During sri damodara-vrata, Chidghanananda Brahmacari gave discourses on Sri Caitanya-caritamrta every morning; in the evenings tridandi-svami Sri Bhaktivedanta Trivikrama Maharaja explained the Nimi-Navayogendra dialogue in Srimad-Bhagavatam. In the afternoons, from 3–5 p.m., paramaradhya om visnupada astottara-sata Sri Srimad Bhakti Prajnana Kesava Gosvami Maharaja himself gave elaborate commentaries on Vedanta-darsana and Govinda-bhasya. He completed explanations up to the first and second lines of the eleventh sutra of the first chapter of Govinda-bhasya.
During his discourse, Srila Gurudeva summarized eight other authentic commentaries on Vedanta and established the supremacy of the Govinda-bhasya among them.

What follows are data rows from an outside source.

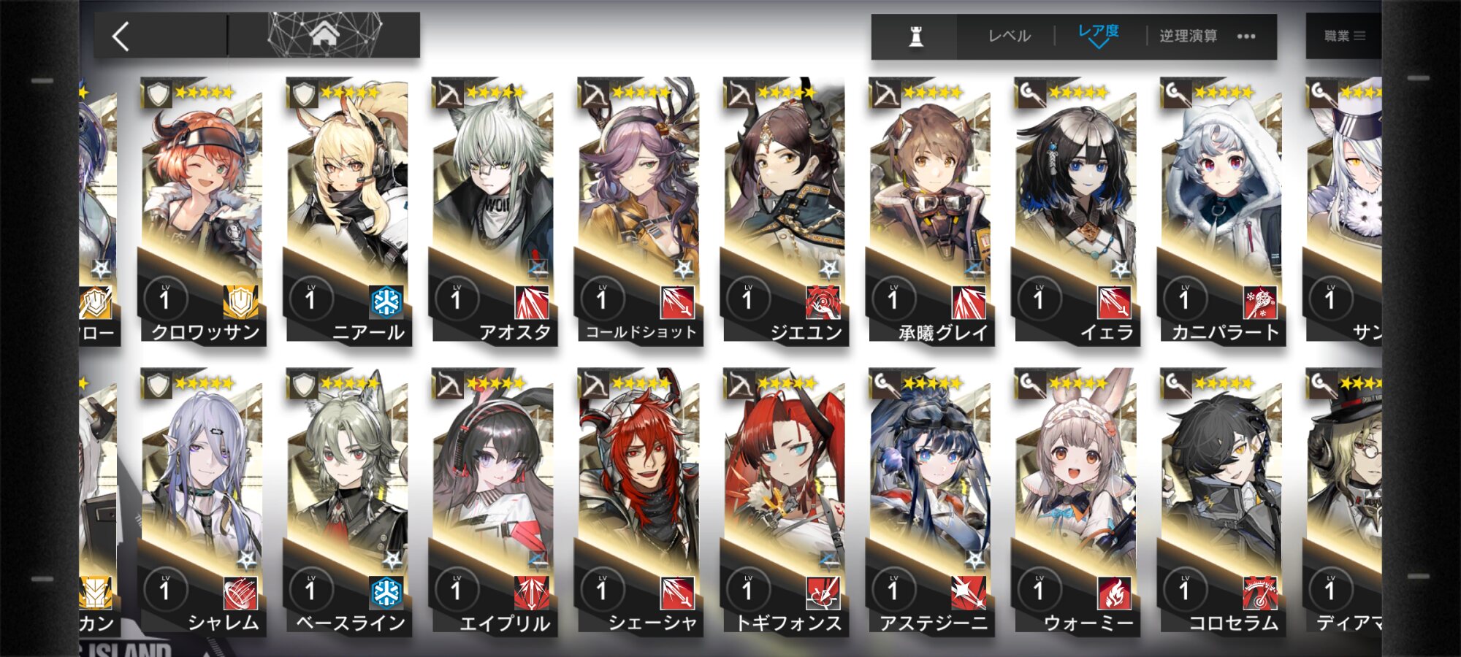Open operator コロセラム name label
The height and width of the screenshot is (657, 1461).
pyautogui.click(x=1233, y=623)
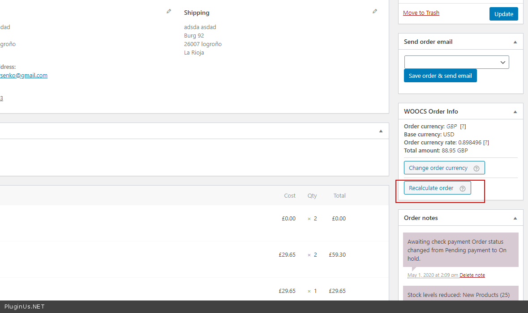Click Delete note under the first order note
The height and width of the screenshot is (313, 528).
(472, 275)
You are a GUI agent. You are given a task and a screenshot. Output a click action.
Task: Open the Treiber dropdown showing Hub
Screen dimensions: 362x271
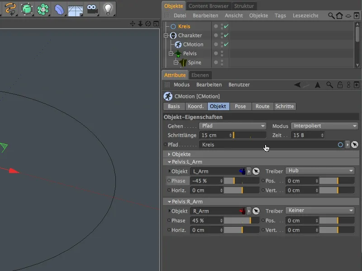point(320,171)
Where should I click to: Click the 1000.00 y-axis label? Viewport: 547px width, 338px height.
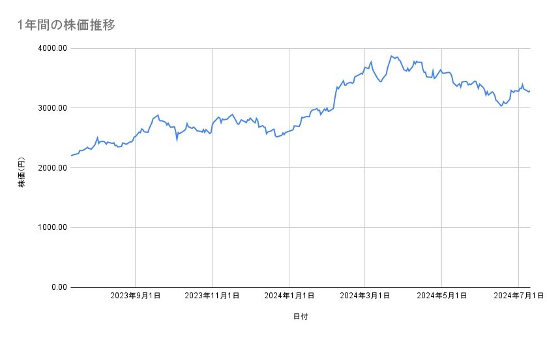coord(52,227)
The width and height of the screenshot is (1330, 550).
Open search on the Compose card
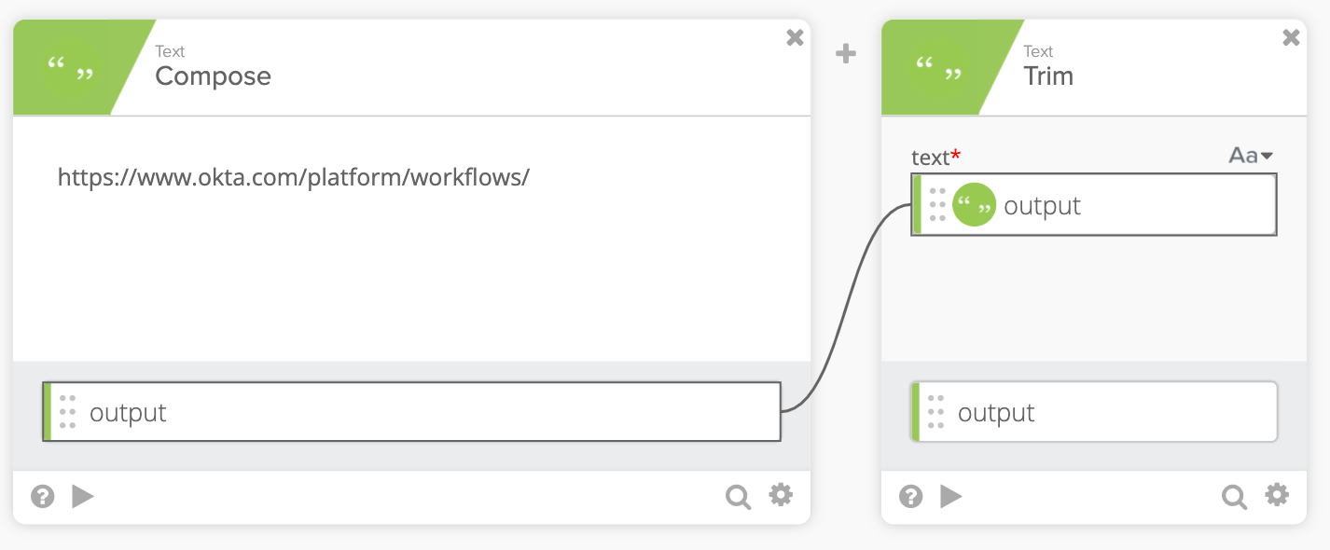738,497
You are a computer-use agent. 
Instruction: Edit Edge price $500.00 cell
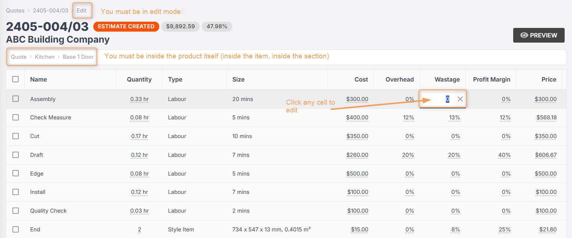pos(546,174)
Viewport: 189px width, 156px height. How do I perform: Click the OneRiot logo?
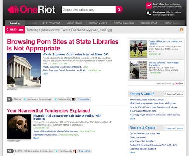point(31,9)

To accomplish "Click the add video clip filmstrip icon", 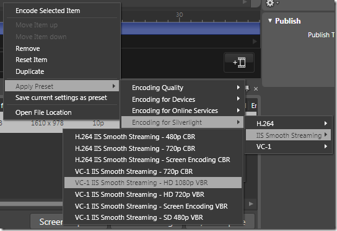I will pyautogui.click(x=239, y=62).
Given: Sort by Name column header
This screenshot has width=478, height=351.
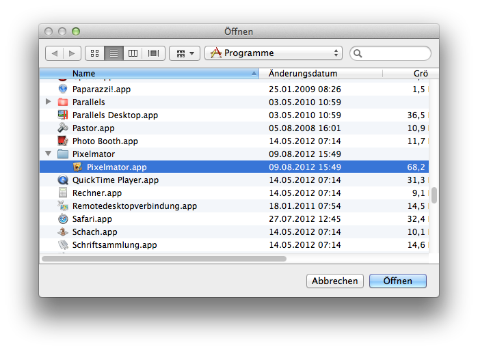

He read regularly from the commentaries of Sri Sankara, Bhaskara, Ramanuja, Madhva, Vijnana Bhiksu, Vallabha and Nimbaditya, as well as from gaudiya vedanta-acarya Sri Baladeva Vidyabhusana’s Sri Govinda-bhasya. Srila Acaryadeva also emphasized maha-mahopadhyaya Sriyuta Haridasa Siddhanta-vagisa Mahasaya’s Bhagavat-bhasya at many points in the discussion. Along with the sannyasis and brahmacaris from the Samiti, educated, respected and eminent scholars from Sri Navadvipa-dhama were also present in the audience during the discourse on Govinda-bhasya. Among them were Sri Kumuda Kamala Naga (BA, BL), Sri Makhana Lal Saha (BA, assistant headmaster of Navadvipa Siksa-mandira), pandita Sriyuta Navina-candra Cakravarti (smrti-vyakarana-tirtha) and Sri Vardakanta Datta worth mentioning. The respectable Varada Babu, a great scholar of Sri Sankaracarya’s kevaladvaita-vada, was also present as an opponent, and this gave the audience a rare opportunity to hear a comparative discussion on Govinda-bhasya by Srila Acaryadeva.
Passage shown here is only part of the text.